■ Task objective ■
Those lines of the records that contain "value" are to be located and copied.

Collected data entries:
◆ ◆ ◆ ◆
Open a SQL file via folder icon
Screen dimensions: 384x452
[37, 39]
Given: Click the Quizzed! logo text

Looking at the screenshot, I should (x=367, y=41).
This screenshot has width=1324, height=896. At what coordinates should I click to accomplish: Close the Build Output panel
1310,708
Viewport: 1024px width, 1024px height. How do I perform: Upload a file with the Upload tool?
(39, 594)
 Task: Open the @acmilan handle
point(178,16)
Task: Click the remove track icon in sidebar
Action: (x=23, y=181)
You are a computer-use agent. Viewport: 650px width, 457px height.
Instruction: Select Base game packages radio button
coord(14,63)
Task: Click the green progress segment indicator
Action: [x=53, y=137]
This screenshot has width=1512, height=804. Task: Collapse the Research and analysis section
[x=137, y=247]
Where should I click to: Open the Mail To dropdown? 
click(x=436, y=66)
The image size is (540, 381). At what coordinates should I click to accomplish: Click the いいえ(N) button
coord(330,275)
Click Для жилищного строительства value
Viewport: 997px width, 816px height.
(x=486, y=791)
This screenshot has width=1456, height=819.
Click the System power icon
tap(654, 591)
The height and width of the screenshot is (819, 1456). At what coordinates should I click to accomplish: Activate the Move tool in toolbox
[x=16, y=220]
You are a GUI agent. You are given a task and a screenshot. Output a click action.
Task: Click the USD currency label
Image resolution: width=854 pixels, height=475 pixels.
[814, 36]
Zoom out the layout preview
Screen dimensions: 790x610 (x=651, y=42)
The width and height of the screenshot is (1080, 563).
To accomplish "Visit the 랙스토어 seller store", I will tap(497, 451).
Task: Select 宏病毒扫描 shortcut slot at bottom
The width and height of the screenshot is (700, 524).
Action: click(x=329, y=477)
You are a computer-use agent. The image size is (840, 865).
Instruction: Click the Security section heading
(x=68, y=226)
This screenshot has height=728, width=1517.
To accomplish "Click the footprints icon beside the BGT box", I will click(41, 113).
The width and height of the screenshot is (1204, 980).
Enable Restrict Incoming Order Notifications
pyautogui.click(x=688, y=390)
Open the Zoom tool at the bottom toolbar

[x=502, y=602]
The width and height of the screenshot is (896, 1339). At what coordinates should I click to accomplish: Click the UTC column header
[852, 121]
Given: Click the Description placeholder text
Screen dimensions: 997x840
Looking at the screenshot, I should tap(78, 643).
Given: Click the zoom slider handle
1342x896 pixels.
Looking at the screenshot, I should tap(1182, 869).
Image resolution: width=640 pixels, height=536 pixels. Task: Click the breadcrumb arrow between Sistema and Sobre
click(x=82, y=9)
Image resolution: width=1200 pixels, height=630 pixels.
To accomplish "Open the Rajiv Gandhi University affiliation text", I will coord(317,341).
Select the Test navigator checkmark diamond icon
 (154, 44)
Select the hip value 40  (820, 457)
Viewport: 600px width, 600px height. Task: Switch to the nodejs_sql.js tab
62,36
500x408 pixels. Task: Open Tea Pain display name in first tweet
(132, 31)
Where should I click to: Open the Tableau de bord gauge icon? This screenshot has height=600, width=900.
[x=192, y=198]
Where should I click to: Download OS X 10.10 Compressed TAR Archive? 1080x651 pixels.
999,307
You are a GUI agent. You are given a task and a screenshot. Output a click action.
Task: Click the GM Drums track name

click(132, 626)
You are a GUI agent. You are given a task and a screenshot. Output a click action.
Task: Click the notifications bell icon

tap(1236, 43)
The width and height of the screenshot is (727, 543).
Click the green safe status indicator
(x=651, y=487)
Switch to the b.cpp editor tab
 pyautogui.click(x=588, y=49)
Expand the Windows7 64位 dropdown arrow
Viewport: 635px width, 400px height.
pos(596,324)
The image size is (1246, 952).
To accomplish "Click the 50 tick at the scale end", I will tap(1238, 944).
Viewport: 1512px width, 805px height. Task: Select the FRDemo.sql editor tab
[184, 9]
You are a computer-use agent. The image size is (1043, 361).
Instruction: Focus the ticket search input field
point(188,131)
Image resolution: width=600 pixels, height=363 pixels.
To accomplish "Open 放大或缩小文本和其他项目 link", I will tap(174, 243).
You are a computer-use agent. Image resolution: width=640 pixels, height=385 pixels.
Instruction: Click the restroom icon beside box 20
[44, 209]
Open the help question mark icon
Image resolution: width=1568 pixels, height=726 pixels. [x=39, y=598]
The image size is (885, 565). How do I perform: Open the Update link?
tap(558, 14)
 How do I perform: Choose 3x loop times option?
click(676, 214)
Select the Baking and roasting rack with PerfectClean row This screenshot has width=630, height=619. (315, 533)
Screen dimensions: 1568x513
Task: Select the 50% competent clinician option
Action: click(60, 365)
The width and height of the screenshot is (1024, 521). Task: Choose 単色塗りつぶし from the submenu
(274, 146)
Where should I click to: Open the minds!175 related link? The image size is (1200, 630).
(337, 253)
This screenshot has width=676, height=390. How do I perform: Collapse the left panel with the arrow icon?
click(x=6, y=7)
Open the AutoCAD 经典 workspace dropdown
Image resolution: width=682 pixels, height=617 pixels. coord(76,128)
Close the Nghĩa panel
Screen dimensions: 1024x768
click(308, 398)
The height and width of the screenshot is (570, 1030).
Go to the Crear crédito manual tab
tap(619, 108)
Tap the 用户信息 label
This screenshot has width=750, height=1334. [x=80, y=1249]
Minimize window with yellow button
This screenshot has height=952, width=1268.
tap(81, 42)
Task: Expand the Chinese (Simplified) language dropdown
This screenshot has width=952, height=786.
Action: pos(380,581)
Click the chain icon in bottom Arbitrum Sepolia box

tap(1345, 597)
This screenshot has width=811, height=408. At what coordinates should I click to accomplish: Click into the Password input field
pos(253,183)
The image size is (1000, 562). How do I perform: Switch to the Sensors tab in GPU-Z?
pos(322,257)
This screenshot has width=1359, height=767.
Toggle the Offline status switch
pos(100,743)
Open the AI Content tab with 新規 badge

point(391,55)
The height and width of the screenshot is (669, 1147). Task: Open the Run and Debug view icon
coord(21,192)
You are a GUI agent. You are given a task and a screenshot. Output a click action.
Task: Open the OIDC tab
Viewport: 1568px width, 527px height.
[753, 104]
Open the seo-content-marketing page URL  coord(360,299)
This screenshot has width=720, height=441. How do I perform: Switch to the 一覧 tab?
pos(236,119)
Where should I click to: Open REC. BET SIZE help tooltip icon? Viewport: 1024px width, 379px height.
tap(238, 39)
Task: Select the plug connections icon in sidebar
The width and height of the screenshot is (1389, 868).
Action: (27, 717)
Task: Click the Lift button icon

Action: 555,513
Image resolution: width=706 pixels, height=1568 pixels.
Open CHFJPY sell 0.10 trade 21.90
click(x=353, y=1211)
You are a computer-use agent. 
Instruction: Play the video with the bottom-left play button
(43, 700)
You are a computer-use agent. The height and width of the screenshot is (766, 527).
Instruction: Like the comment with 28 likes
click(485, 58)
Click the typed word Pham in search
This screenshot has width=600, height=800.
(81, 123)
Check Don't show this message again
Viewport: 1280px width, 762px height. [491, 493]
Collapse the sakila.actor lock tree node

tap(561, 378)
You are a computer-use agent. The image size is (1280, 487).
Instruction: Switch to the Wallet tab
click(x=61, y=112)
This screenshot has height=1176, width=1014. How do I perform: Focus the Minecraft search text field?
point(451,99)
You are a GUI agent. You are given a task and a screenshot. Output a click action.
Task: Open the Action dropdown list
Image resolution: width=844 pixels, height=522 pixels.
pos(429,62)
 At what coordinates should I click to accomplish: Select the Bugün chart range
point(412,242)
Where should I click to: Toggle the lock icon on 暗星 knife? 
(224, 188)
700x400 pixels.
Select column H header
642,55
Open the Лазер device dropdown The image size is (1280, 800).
◆ ◆ ◆ ◆
■ Written solution ■
Click Для жилищного строительства value
Select the hip value 40  (820, 457)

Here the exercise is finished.